Assigned task >> With the pictures omitted, output word for word the lines from the one containing "Image resolution: width=1280" through the end of the records.

Exercise input >>
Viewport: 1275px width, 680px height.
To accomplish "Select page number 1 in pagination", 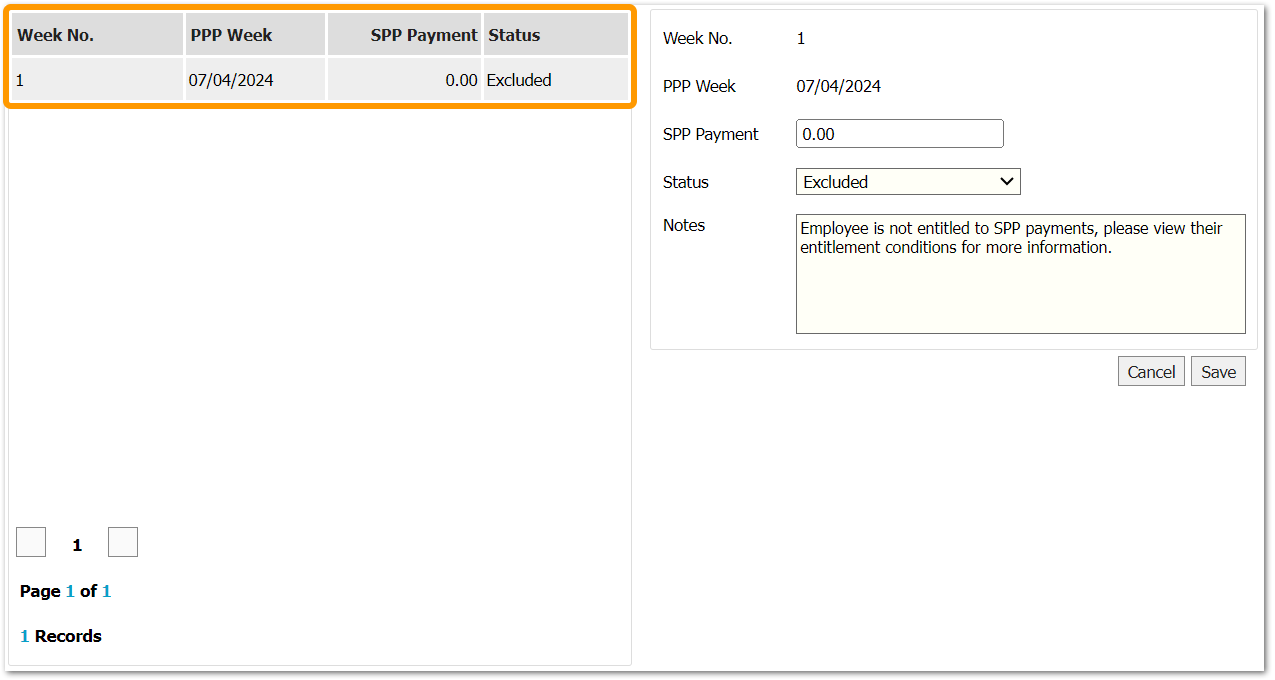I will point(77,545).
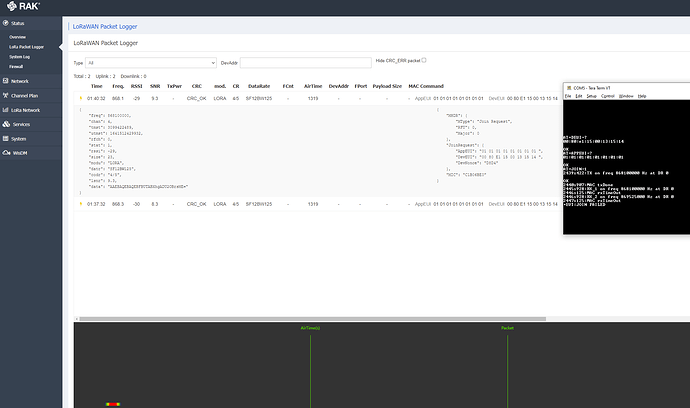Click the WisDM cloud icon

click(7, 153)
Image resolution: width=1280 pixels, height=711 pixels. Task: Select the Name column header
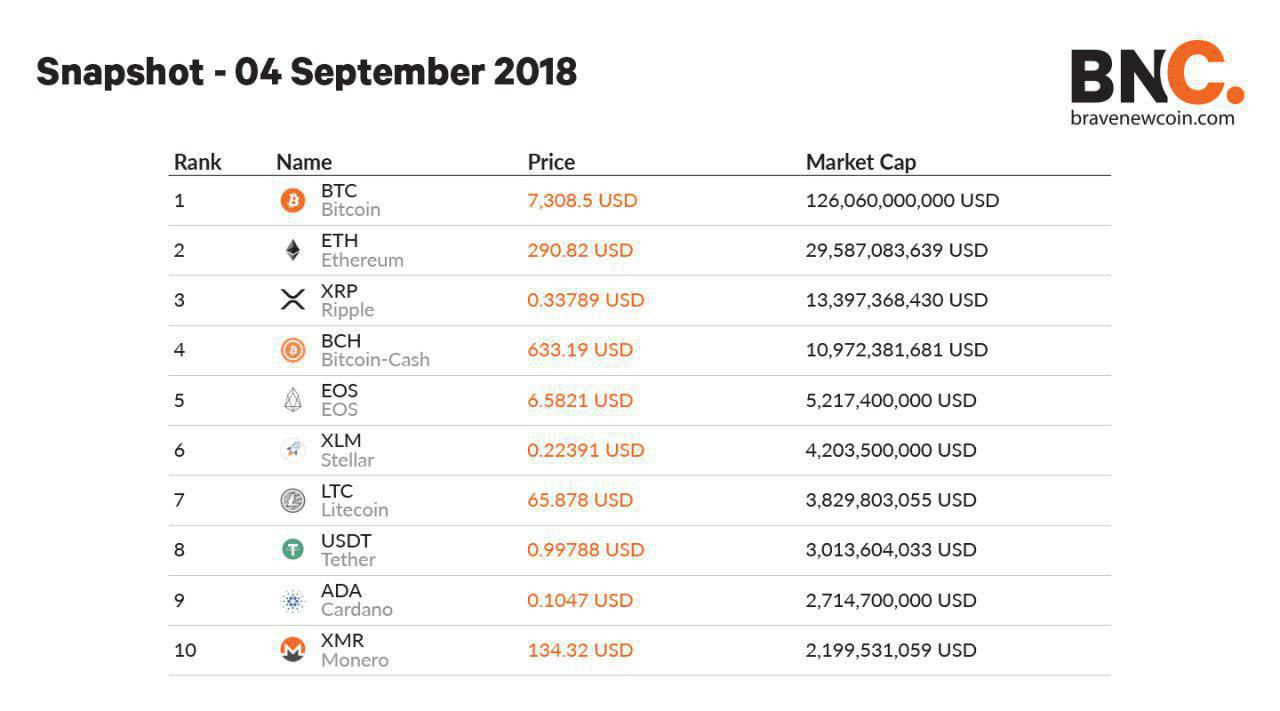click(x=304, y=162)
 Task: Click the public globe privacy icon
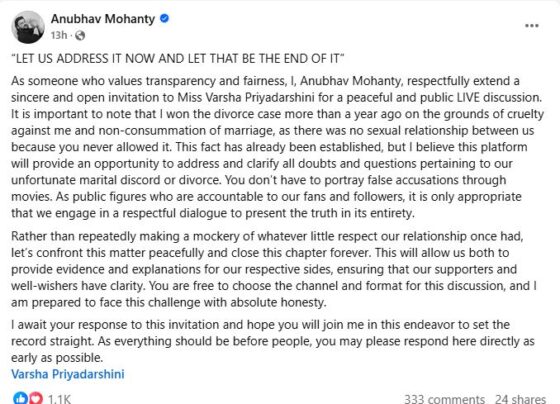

Solution for this exercise >>
Image resolution: width=1280 pixels, height=711 pixels. Task: Select the Name column header
click(x=304, y=162)
 Task: Click the public globe privacy icon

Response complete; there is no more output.